→ SOURCE TEXT:

--*--

America is unique worldwide: it is amazingly diverse in terms of people, landscape, and food, it is wretchedly over airconditioned, it is the height of convinence and accessibility, it boasts an enormity of television programs as well as near constant entertainment in a myriad of forms, and even though most citizens don't realize it, wealth and luxery is the air we breathe. North Carolina is unique amongst states: it is every imaginable shade and texture of green, sweet tea flows like rivers from every restaurant and home, and the local accents are like a massage for the China accustomed ears.
So I'm back.
How do I describe the delight of sinking my teeth into anything with refried beans? To what can I compare the freedom of driving over near deserted roads winding through pastures and forests? Is there anything more liberating than the realization that the clothes in the stores might actually fit you? What about the thrill of options you can read at the grocery store?
But I'm forth.

--*--

→ JOB: Quote every question asked in the post about coming back to America. The items that come next are separate from the post about coming back to America.

--*--

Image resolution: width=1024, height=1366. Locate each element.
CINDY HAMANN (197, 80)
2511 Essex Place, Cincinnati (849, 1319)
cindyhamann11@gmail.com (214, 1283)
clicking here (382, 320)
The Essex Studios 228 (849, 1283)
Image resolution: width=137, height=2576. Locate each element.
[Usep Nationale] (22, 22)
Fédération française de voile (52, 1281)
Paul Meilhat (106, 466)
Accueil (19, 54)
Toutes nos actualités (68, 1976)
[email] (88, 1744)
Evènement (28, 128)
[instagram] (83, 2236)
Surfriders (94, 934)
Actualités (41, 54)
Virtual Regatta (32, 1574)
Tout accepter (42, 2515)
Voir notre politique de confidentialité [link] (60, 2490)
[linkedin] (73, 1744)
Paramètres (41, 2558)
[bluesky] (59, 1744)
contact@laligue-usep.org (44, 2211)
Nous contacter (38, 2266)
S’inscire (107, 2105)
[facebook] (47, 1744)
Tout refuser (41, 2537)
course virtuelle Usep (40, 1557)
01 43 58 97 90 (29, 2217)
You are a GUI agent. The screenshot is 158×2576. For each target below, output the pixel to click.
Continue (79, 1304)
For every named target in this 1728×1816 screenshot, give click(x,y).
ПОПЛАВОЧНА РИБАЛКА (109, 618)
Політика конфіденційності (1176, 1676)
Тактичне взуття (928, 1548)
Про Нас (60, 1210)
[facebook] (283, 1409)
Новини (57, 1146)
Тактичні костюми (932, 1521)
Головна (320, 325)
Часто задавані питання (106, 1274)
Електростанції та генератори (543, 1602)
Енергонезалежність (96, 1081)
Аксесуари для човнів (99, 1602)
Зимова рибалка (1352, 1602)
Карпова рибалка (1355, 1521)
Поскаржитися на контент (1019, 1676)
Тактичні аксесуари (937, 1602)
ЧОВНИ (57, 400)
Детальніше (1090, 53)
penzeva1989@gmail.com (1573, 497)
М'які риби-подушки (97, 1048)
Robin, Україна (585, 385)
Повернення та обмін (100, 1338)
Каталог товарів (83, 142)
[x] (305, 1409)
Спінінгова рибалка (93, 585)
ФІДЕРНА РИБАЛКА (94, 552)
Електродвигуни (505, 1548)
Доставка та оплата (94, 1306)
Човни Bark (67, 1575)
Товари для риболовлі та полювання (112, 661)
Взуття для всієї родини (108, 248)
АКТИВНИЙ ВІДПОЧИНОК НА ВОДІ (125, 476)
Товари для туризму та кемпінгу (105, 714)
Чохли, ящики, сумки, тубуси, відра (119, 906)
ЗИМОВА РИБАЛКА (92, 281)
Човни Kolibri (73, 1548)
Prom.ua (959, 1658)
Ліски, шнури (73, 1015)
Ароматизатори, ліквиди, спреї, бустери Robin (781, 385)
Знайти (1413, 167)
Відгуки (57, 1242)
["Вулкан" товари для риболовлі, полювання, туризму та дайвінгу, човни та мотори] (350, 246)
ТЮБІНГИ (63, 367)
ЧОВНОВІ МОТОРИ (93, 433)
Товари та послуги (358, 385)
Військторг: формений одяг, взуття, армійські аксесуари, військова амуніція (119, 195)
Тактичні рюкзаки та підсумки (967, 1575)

--*--

→ COMPLETE RESPONSE:
- How do I describe the delight of sinking my teeth into anything with refried beans?
- To what can I compare the freedom of driving over near deserted roads winding through pastures and forests?
- Is there anything more liberating than the realization that the clothes in the stores might actually fit you?
- What about the thrill of options you can read at the grocery store?